ほとんど漁夫の利
気合を入れなおし、滋は渡された鉄の籠を持ち上げて、いつでも開始できると鈴木に向って頷いてみせる。それを合図に、鈴木は背を丸くして小さく屈み込むと、努めて足音を消しながら駆け出す。能力者ではないとはいえ、さすがに訓練を受けている隊員だけあって動きも機敏でスイスイと木々の間を縫って進む。時々ピサルモに気付かれないよう木陰で立ち止まって頃合を図ってまた進む。同じような動きをやれと言われても、まず無理だろうと滋は思う。それでも何一つとして努力せずに終わるような彼でもない。重い鉄の籠を両手に少しずつ進む。鈴木隊員との距離はみるみる広がっていく。ピサルモは、呑気に野草を食べている。
『狙うなら今!』
と、滋が心の中で叫んだ時には、鈴木も木陰から飛び出してピサルモ目掛けて一直線に駆けている。能力者でもないが十分速い。同じく三十歳を超えた一般の男性で彼ほど速く走れる男もそうはいまい。それでもピサルモの反応も早く、逃げ足も速い。鈴木が飛び出したときには、もうその気配を察知して、噛んでいた草も捨てて、死に物狂いで右に左に蛇行しながら逃げていく。しばらく追って、追いつかず、鈴木のスタミナも落ちてくると、
「佐久間君! やはり二人掛かりでないと駄目だ! とにかく君も走れ! 走りながら結界の準備を頼む!」
「あ、はい!」
滋も元気よく返事をしたものの、鉄の籠を運びながらでは、まず遅い。
「佐久間君! 何をしている! そっちに逃げていくぞ!」
「わ… わかりました!」
滋はひとまず籠を足下において、結界を発生させる。飴細工のように加工し球状にして被ってみる。この結界がどこまで物質を跳ね除けてしまうのかは不明だが、顔の周りに発生させても呼吸が苦にならない。もう一方の手で別に半球形の結界も作る。こちらは捕獲用である。二つの結界の同時発生は体力、精神力に負担があるものの鉄の籠を持って走ることに比べれば身は軽い。
『いける!』
と、思った時には鈴木もピサルモを追い回して、もうすでに近い。
「佐久間君! 準備はいいか!」
「はい!」
気合は乗っていたが最初の接近では捕獲失敗。それでも結界が毛の粉を寄せ付けないことが判明する。その気合も萎えず、鈴木も再び追いかける。
「もう一度行くぞ!」
「鈴木さん! 指示を!」
結界を維持しながら滋も走る。
「よし! 佐久間君! 君は右側から回りこむんだ! 挟み撃ちにするぞ!」
「はい!」
大きな声を出すと、不思議なもので何やら仕事も楽しくなってくる。楽しくなると、自分も隊員らしくなってきた自覚と自信が芽生えてくる。これがまた高揚となる。気が付けば後のことも一切考えず、全身全霊、本気の本気で結界を放出している。半球体の結界は半径が一気に五メートル近くまで伸びてくれる。滋に向って真っ直ぐ逃げていたピサルモも目を丸くして立ち止まるが間に合わない。

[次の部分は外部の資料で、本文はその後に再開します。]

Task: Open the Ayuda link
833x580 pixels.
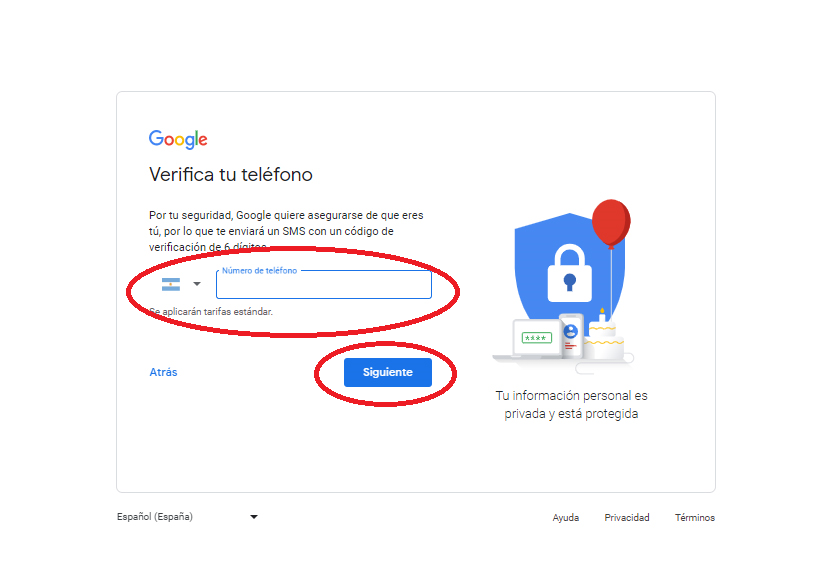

バチンッと衝突する。同じく滋に向ってピサルモを追いかけていた鈴木隊員もやはりその結界に衝突する。結果、ピサルモと鈴木、共に気絶するのであった。滋は、しばしポカンと口を開けて自分の両手を見つめていたが、すぐに我に返って鈴木に駆け寄った。そして念のためマスクも拝借。被ってピサルモを捕獲し、鉄の籠に入れてしまう。
任務完了。ほとんど漁夫の利でも、彼の手柄である。